Une alternative aux médicaments pour les troubles et la douleur
Si plusieurs études ont démontré que la réalité virtuelle peut s’avérer utile face à des troubles comme l’anxiété et la dépression, les sociétés se servant de cette technologie pour aider les personnes âgées mènent aussi leurs propres expérimentations pour vérifier les capacités de leurs outils. FeelU a ainsi travaillé avec des psychologues afin de voir si les contenus qu’elle propose aident à réduire l’anxiété et la dépression. « Ils ont montré qu’à raison d’une séance par semaine, les personnes qui voyageaient virtuellement avec des casques étaient moins déprimées, moins anxieuses que des personnes ne le faisant pas », déclare le directeur technique de l’entreprise, ajoutant que le fait de favoriser le lien social débouche aussi sur une réduction de ces troubles.
Comme d’autres sociétés spécialisées dans ce domaine, FeelU met à disposition des contenus axés sur la relaxation afin de lutter contre ces maladies. Cette catégorie d’immersions inclut de la méditation pour aider les résidents ainsi que les soignants à gérer leur stress. Parmi ces expériences figurent des programmes guidés de sophrologie avec lesquels ils peuvent choisir l’environnement où ils veulent méditer, la durée, mais aussi d’intégrer un petit fond musical ou pas.
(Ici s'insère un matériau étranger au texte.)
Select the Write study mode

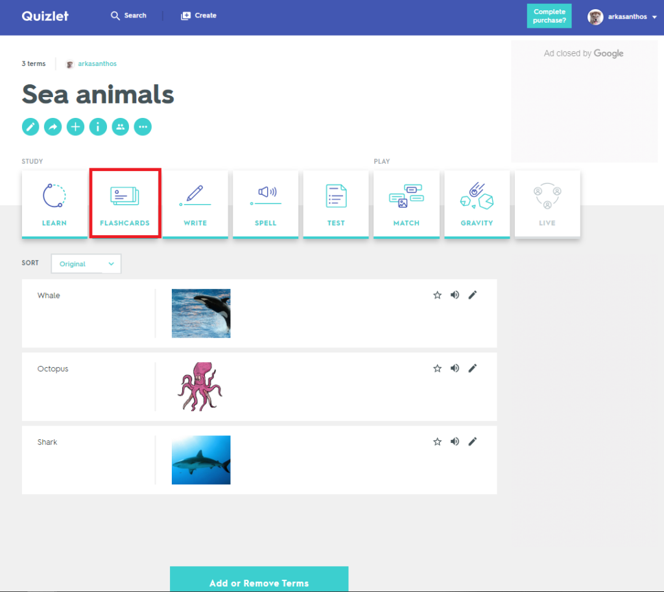[x=195, y=203]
La réalité virtuelle peut ainsi permettre de réduire un peu la prise de médicaments tels que les antidépresseurs. C’est aussi le cas pour la douleur. Aux États-Unis, la société AppliedVR a développé un système immersif capable de réduire la douleur chez les patients âgés de plus de 18 ans et atteints de lombalgie chronique avec la thérapie cognitivo-comportementale. Traitant les maux de dos par la relaxation et la distraction, ce système peut être commercialisé dans le pays depuis qu’il a obtenu l’autorisation de l’agence américaine des médicaments (FDA) en novembre dernier. En France, les entreprises spécialisées cherchent aussi à utiliser la VR comme alternative aux médicaments pour la douleur. « Des soignants se servent de FeelU pour détourner l’attention lors des soins douloureux, notamment pour les changements de pansements d’escarres. Ils suppriment les antidouleurs et font une séance avec le casque pour changer le pansement sans que la personne n’ait mal alors qu’elle n’a pas pris de médicaments », explique David Verrière. Selon le directeur technique, cette méthode fonctionne comme de l’hypnose afin de réduire la prise médicamenteuse.
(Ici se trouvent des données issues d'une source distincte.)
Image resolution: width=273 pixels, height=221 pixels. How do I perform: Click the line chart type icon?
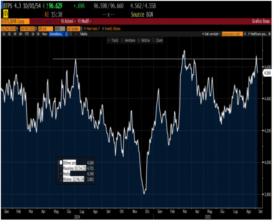[x=65, y=34]
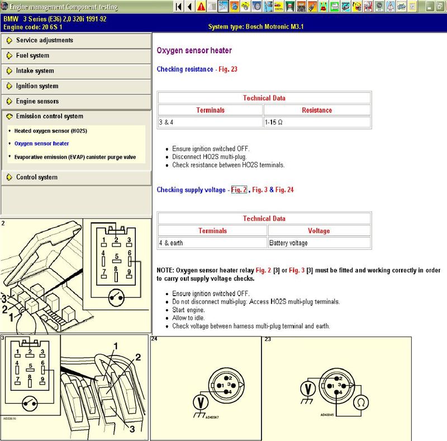Click the Fig. 3 link after Checking supply voltage
Viewport: 447px width, 441px height.
click(259, 190)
Une utilisation accompagnée de risques
Bien que la réalité virtuelle soit bénéfique aux personnes âgées pour plusieurs raisons, un autre aspect est à prendre en compte : les effets secondaires de cette technologie tels que les nausées, les vertiges ou la fatigue. Cela ne concerne d’ailleurs pas seulement les seniors, avec des personnes considérées comme sensibles (femmes enceintes, individus ayant le mal de transports, etc.) susceptibles de souffrir de ces effets indésirables dès les premières minutes d’utilisation. Les entreprises sont conscientes de ces impacts sur la santé et cherchent à les prévenir à l’aide des contenus qu’elles développent : « Dans les premières années, la réalité virtuelle avait mauvaise presse, on disait que ça rendait malade, mais la plupart des expériences proposées étaient souvent des montagnes russes ou des choses bougeant vraiment dans tous les sens et n’étant pas très agréables », indique David Verrière.
Le directeur technique de FeelU précise même que les premiers contenus de l’entreprise rendaient un peu malade les personnes âgées, mais qu’elle sait désormais où positionner la caméra ou encore ce qu’il faut filmer pour éviter l’apparition de vertiges chez ses utilisateurs. Il explique cependant qu’une personne sur dix ne supporte pas les casques VR en général car elle a le mal de mer ou le mal des transports, rendant l’expérience désagréable pour elle.